Valentine’s Day is for lovers, but if you don’t have one, some companies won’t bombard you with holiday marketing. Photo by iStock/Pollyana Ventura
Rethinking Valentine’s Day Marketing for the Unattached or Lonely
Questrom’s Barbara Bickart on why some businesses are letting customers opt out of Valentine’s Day messaging and whether this is a passing fad
- Etsy, other companies are allowing customers to forego emailed Valentine’s pitches
- Goal is to avoid triggering loneliness, depression in the unattached
- Questrom’s Barbara Bickart expects trend to continue, unless it smacks of marketing overkill
Roses are red, violets are blue,
But if you’ve no true love, Valentine’s is blue, too.
The realization that a day celebrating relationships may trigger those who lack one is seeping into that seemingly heartless enterprise—marketing. More businesses are allowing patrons to opt out of email Valentine sales pitches, aware that reminders about love might make the unattached anxious or depressed.
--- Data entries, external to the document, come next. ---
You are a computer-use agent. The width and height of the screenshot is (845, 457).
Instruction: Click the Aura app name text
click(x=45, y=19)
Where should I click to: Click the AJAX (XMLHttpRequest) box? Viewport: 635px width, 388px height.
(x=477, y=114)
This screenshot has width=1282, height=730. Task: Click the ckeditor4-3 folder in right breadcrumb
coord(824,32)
Online retailer Etsy is one, having already provided the same option for Mother’s Day and Father’s Day to those whose parents are deceased or estranged. And 150 companies joined British florist Bloom & Wild’s “Thoughtful Marketing Movement,” allowing sales-pitch opt-outs “around sensitive occasions like Valentine’s Day, Mother’s Day, and Father’s Day.”
The move comes as the number of ads Americans are exposed to has rocketed from 500 a day in the simpler 70s to tenfold that number in the email-drenched 21st century.
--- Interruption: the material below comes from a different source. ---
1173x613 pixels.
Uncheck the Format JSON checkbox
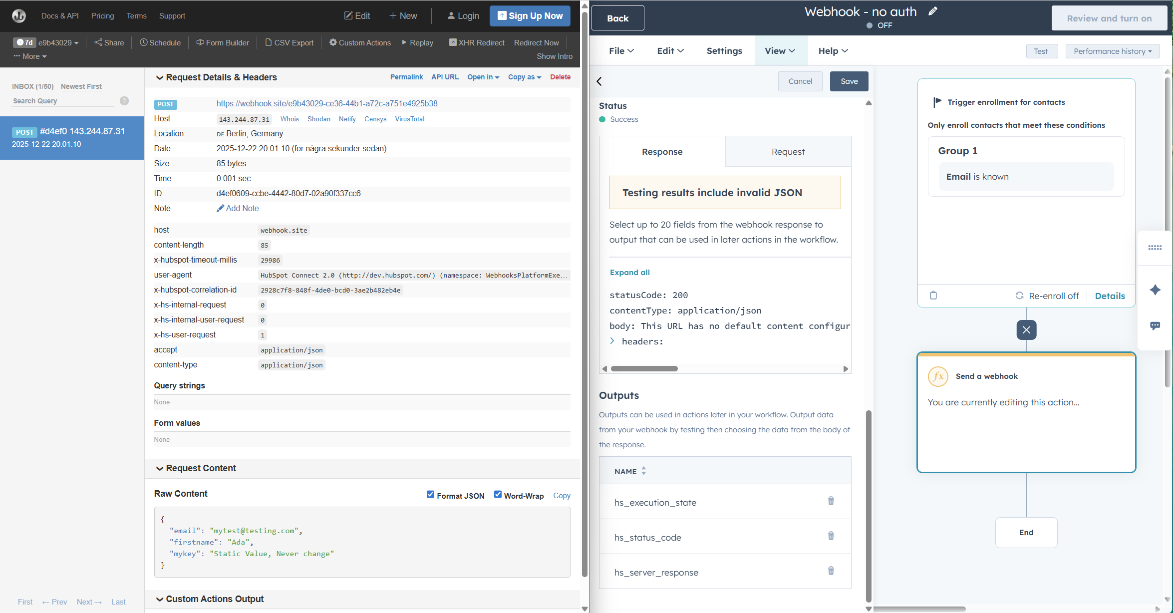coord(430,494)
We asked Barbara Bickart, a Questrom School of Business associate professor of marketing and senior associate dean of graduate programs, why usually marketing-manic firms would forego product pitches, and whether this movement is a short-term fad or here to stay.
Q&A
with Barbara Bickart
BU Today: Valentine’s-related spending surged from $15 billion in 2009 to $21 billion last year, but the percentage of Americans celebrating the day nosedived during that time—63 percent to 52 percent. Is allowing opt-outs less altruistic than it seems, with customers falling away?
Barbara Bickart: Good marketing includes building longer-term relationships with consumers. Allowing opt-out for certain holiday pitches could help marketers in the goal of fostering a deeper loyalty with consumers. Providing this option could suggest to consumers that the brand really does care about their well-being. So while there might be a short-term loss around holiday sales, companies may see longer term benefits to this approach.
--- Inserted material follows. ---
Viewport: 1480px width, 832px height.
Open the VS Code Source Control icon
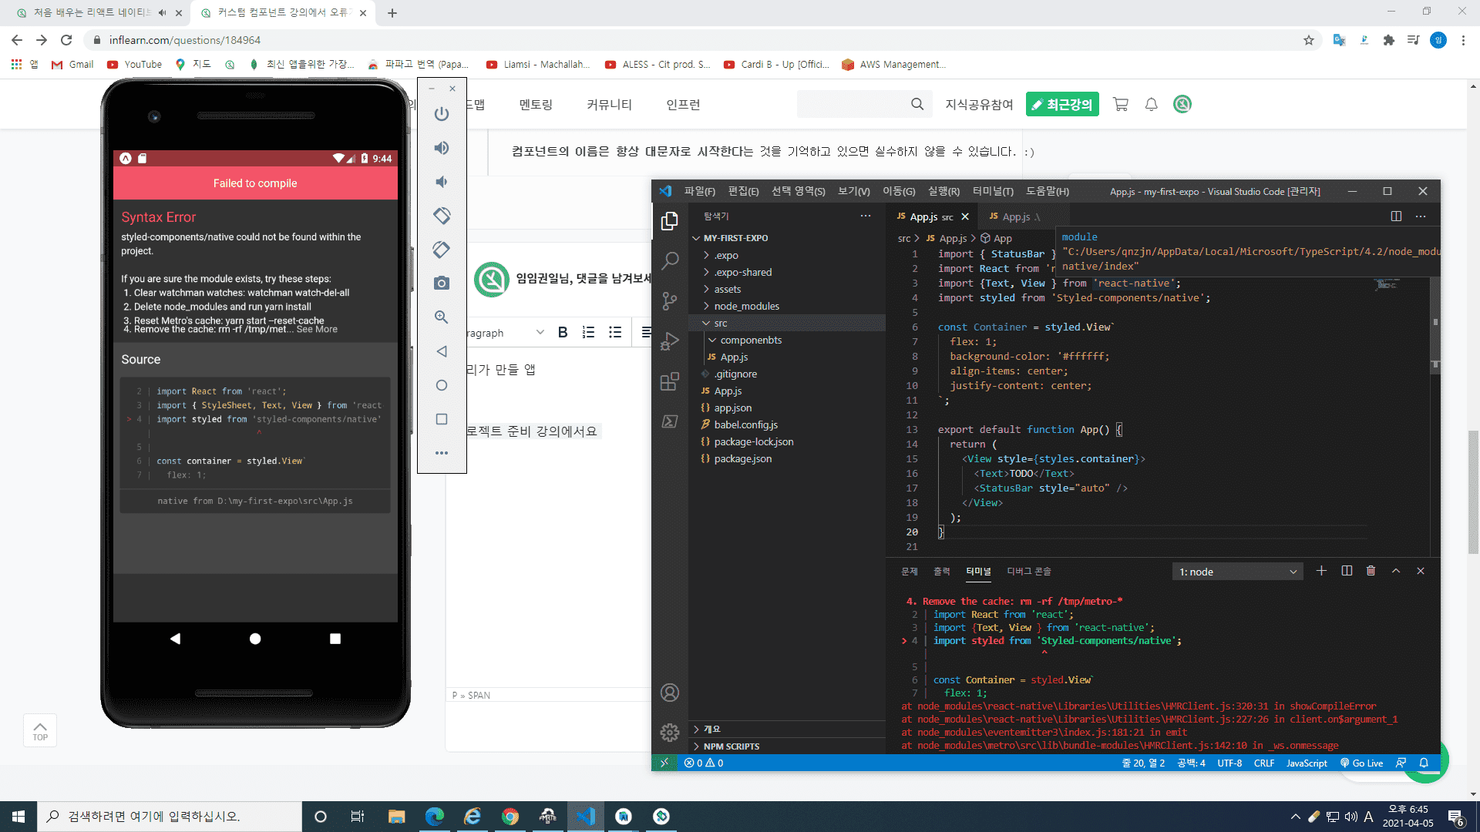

BU Today: Does research really suggest that Valentine’s pitches to lonely people can be harmful? Or is this more in the category of just respecting customers’ possible feelings?
Barbara Bickart: While I don’t know of research that specifically looks at whether Valentine’s pitches to lonely people are harmful, what we do know is that people use what they see around them, including advertisements, to determine what is “normal,” and they then evaluate their own situation relative to that norm.
If consumers are exposed to advertisements suggesting that everyone is having a romantic Valentine’s Day celebration, they’ll likely use that information as a standard of comparison to evaluate their own situation. Therefore, if they’re not celebrating, or even if they have a less elaborate or romantic celebration planned, they could likely feel down about themselves. Seeing ads for something that you are not experiencing could lead to a feeling of missing out on something important, which could result in feelings of sadness.
Providing this option could suggest to consumers that the brand really does care about their well-being.
BU Today: Do you expect this shift to last, or will it be a passing fad?
I believe that opt-out trends allow consumers some agency in their relationship with brands, and therefore could lead to strong brand relationships in the long run. Providing an opt-out option allows for a more individualized approach to marketing, enabled by digital technology. Therefore, I don’t necessarily see it going away.
The trick will be to do it well—to make sure that marketers are providing options to opt out in the right situations and to do so in a way that feels authentic to the consumer. If offering an opt-out feels too much like a marketing ploy, it could backfire and turn consumers off of the brand.
BU Today: What effect might COVID-19, and the widely reported increase in depression, be having on businesses that might think Valentine’s pitches would be piling on in an already difficult time?
The answer depends on how companies are pitching the message. While ads about Valentine’s Day could prime feelings of loneliness, it is also likely that during COVID-19, rituals that celebrate feelings of connection are increasingly important and welcome. I’ve seen several Valentine’s Day pitches promoting the idea of sending cards to friends, much like kids do in grade school, that resonate with the need to connect, and not just in the romantic way that we think of when we think of Valentine’s Day. The ads also build on feelings of nostalgia for earlier (maybe simpler!) times. By broadening the message and making the holiday more inclusive, brands might be able to avoid some of the downsides.